В «Опера Бастиль» я участвовал в совершенно ошеломившей меня постановке «Самсона и Далилы» режиссера.... Ах, не помню, как его зовут. Не помню я этих чертей-режиссеров!
— Пьеро Луиджи Пицци звали этого режиссера?
— Да, Пицци, точно. Ну это было ни в сказке сказать, ни пером описать! Там были фашисты в касках, концлагерь, выходили толпы голых мужчин и женщин. Абсолютно голых мужчин и женщин! Когда я увидел это в первый раз, я не поверил своим глазам. Я был без очков и подумал: «Надо же, такое покажется!» Я приехал на эту постановку попозже, шли репетиции на сцене. И вот, когда хор угнетенных рабов подошел ко мне поближе, я убедился, что они действительно абсолютно голые, в чем мать родила.
Во время торжества филистимлян действие происходило в кафешантане. Девицы танцевали топлесс. Когда приводили ослепленного Самсона, там на сцене такое происходило... Хорошо, что я уже был ослеплен!
В «Аиде» в Вероне, правда, рабыни тоже выходят обнаженными до пояса. Если это присутствует в кино, если это присутствует в драматических спектаклях, то почему это не может присутствовать в опере? Однако пребывать в обнаженном виде на оперной сцене опасно. Опасно для тех, кто находится на сцене, опасно для оркестра и опасно для зала.
Самсон выходил в особом еврейском одеянии, с пейсами, но не раздевался. Должен был петь связанным, лежа. В конечном итоге, Самсона одевают в смирительную рубашку и привозят на операционном столе. Вот какой спектакль был в моей жизни! Очень занятная, конечно, штуковина, произведшая на меня неизгладимое впечатление. Это как раз тот случай, когда совершенно необузданная фантазия режиссера была поддержана дирекцией театра.
— Вы не знали, что будет за постановка, когда приехали в Париж?
— Ни сном, ни духом. Надо было зарабатывать деньги, поэтому я и согласился. И не ушел, не хлопнул дверью, когда увидел.
Должен сказать, что одновременно в этом спектакле были вполне традиционные сцены. Моя интонация всегда относится к музыке. Интонирую я так, как написал композитор. В этом у меня никогда не было никаких затруднений, «наткнутий» с дирижерами. Какие-то места, буквально 4 такта, просили меня прибавить или убавить звук. Я очень строго придерживался композиторских указаний.
Я отказывался только от таких режиссерских предложений, когда мне неудобно петь чисто физически. И всегда старался объяснить ситуацию. В опере важно пение, голос, интерпретация певца. Тому много примеров. И Кабалье, и Паваротти создают образы только своими вокальными средствами, пением.

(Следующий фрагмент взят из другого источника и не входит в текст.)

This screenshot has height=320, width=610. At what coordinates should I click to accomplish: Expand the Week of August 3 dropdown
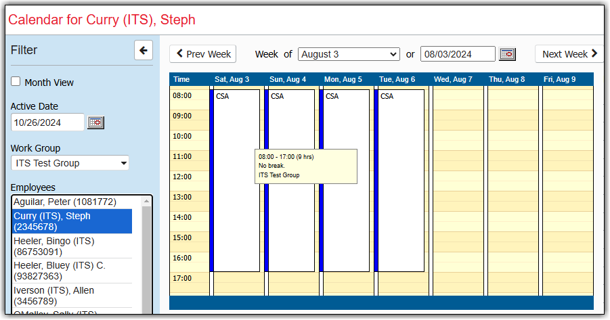349,54
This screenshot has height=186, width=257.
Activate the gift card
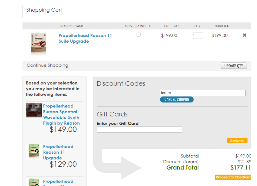click(237, 141)
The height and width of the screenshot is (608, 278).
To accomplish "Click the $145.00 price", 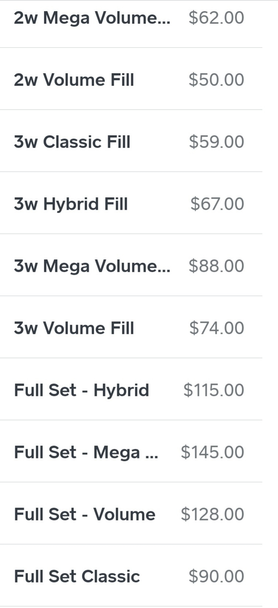I will tap(213, 452).
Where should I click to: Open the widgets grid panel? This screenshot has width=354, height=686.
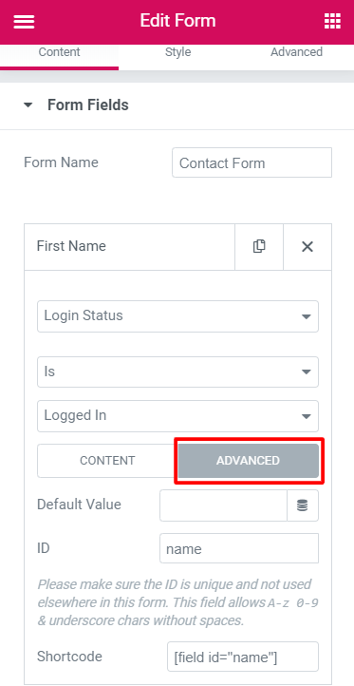click(332, 21)
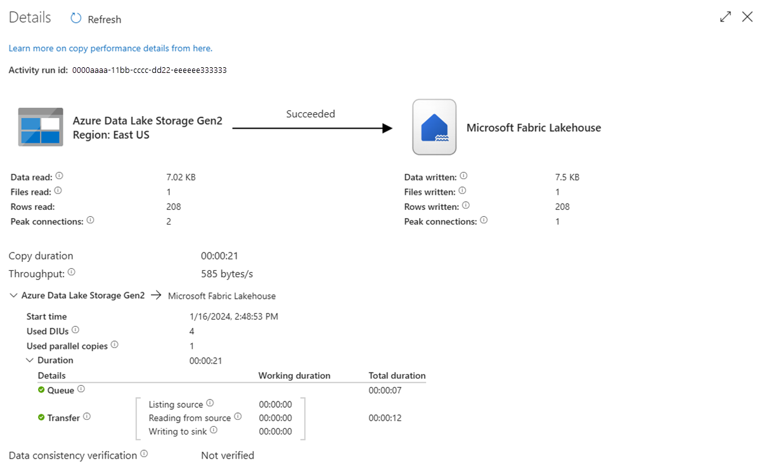View the Used parallel copies info tooltip
This screenshot has height=470, width=760.
(x=115, y=345)
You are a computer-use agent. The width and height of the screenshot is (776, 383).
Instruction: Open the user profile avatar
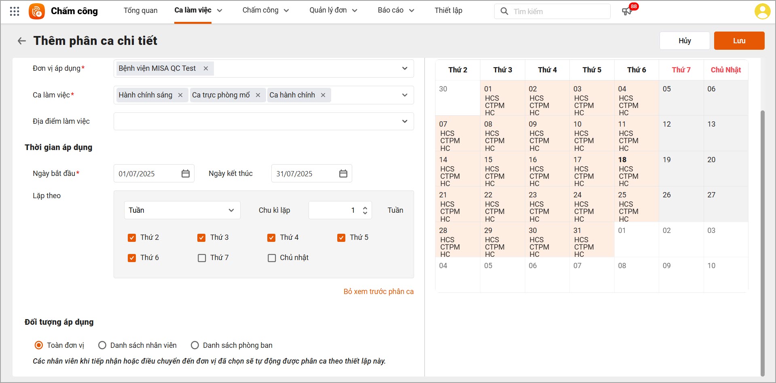tap(762, 11)
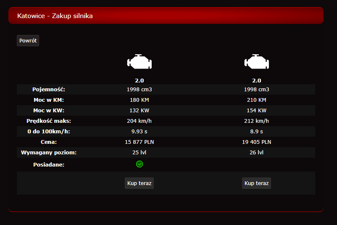Click the 2.0 title above 210 KM engine
Screen dimensions: 337x225
coord(256,80)
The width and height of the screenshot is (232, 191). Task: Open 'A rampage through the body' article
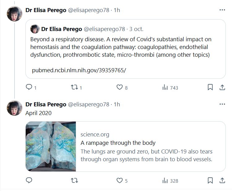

— У вас есть любимая Далила?
— Нет. Пели-то все хорошо. Говорят, что была такая Далила — Мухтарова. В молодости я слышал легенды о ней. Занавес открывался, и все падали в обморок еще до того, как она начинала петь. Такой красоты, такой пластичности и выразительности была она сама по себе. Правда, голос был не очень хороший, но она все равно оставалась каким-то идолом. Таким же, как тенор Донатов. Он как-то очень быстро сверкнул и исчез. Промчался по небосклону оперного искусства и растворился.
В Западном Берлине у меня было две Далилы. Одна из них — американка, и очень молодая. Она стажировалась в Германии. А потом я ее встречал в Сан-Франциско, где она была членом труппы. Я запомнил ее молодость, но не запомнил ее имя.
В Штатсопер Вены я пел Далилу с Бальца. Она гречанка. У нее легкий и очень подвижный голос с замечательной колоратурой. Она больше сопрано, чем меццо, и знаменита.
Ну вот. До премьеры в Берлине я постановки «Самсона» даже нигде не видел. А потом уже спел эту оперу и в Питтсбурге, и в Париже, и в Вене.
Кстати, «Самсон» в Берлине мне памятен. Там на сцене была какая-то скалистая конструкция. Я снимал очки, и на меня в темноте шел луч света, слепил меня. Можно было растянуться на этих камнях и скалах. Один раз я так и споткнулся и чуть не улетел в оркестровую яму. Каким-то манером зацепился и удержался.